Description of the task
Copy the full listing, changing nothing.

Input data
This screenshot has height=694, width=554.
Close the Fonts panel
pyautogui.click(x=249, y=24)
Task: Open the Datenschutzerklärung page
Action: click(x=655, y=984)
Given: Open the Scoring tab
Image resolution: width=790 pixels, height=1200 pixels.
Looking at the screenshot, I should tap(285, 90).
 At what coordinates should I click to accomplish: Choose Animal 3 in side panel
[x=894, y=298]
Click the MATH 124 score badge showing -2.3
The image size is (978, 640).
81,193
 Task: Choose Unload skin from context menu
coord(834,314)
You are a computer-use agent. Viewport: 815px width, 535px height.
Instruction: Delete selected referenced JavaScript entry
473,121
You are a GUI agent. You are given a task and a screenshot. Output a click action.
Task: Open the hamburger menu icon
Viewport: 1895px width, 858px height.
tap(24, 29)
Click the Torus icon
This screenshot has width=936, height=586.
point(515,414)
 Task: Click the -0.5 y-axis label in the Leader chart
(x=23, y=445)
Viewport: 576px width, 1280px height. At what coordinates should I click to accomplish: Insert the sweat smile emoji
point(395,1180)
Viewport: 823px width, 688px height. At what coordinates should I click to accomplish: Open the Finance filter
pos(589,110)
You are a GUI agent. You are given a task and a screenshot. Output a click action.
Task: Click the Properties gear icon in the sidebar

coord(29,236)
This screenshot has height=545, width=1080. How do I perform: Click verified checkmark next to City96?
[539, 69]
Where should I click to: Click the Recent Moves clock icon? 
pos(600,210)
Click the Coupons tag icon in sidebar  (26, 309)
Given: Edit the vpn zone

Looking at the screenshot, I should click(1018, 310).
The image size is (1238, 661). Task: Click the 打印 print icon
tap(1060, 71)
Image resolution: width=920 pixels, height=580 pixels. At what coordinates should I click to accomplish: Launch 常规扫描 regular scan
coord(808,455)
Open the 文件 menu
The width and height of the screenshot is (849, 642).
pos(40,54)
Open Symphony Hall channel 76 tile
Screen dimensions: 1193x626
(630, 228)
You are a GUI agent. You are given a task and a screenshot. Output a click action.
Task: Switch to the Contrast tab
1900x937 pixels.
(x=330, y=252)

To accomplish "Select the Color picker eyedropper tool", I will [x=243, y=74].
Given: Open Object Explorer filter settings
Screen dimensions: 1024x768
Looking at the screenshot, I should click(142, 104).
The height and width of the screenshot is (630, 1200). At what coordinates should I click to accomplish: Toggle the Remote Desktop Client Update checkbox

Answer to this problem
This screenshot has height=694, width=554.
Close the Fonts panel
pyautogui.click(x=249, y=24)
Task: Open the Datenschutzerklärung page
Action: click(x=655, y=984)
Given: Open the Scoring tab
Image resolution: width=790 pixels, height=1200 pixels.
Looking at the screenshot, I should tap(285, 90).
 At what coordinates should I click to accomplish: Choose Animal 3 in side panel
[x=894, y=298]
Click the MATH 124 score badge showing -2.3
The image size is (978, 640).
81,193
 Task: Choose Unload skin from context menu
coord(834,314)
You are a computer-use agent. Viewport: 815px width, 535px height.
Instruction: Delete selected referenced JavaScript entry
473,121
You are a GUI agent. You are given a task and a screenshot. Output a click action.
Task: Open the hamburger menu icon
Viewport: 1895px width, 858px height.
tap(24, 29)
Click the Torus icon
This screenshot has width=936, height=586.
point(515,414)
 Task: Click the -0.5 y-axis label in the Leader chart
(x=23, y=445)
Viewport: 576px width, 1280px height. At what coordinates should I click to accomplish: Insert the sweat smile emoji
point(395,1180)
Viewport: 823px width, 688px height. At what coordinates should I click to accomplish: Open the Finance filter
pos(589,110)
You are a GUI agent. You are given a task and a screenshot. Output a click action.
Task: Click the Properties gear icon in the sidebar

coord(29,236)
This screenshot has height=545, width=1080. How do I perform: Click verified checkmark next to City96?
[539, 69]
Where should I click to: Click the Recent Moves clock icon? 
pos(600,210)
Click the Coupons tag icon in sidebar  (26, 309)
Given: Edit the vpn zone

Looking at the screenshot, I should click(1018, 310).
The image size is (1238, 661). Task: Click the 打印 print icon
tap(1060, 71)
Image resolution: width=920 pixels, height=580 pixels. At what coordinates should I click to accomplish: Launch 常规扫描 regular scan
coord(808,455)
Open the 文件 menu
The width and height of the screenshot is (849, 642).
pos(40,54)
Open Symphony Hall channel 76 tile
Screen dimensions: 1193x626
(630, 228)
You are a GUI agent. You are given a task and a screenshot. Output a click action.
Task: Switch to the Contrast tab
1900x937 pixels.
(x=330, y=252)

To accomplish "Select the Color picker eyedropper tool", I will [x=243, y=74].
Given: Open Object Explorer filter settings
Screen dimensions: 1024x768
Looking at the screenshot, I should click(142, 104).
The height and width of the screenshot is (630, 1200). At what coordinates should I click to accomplish: Toggle the Remote Desktop Client Update checkbox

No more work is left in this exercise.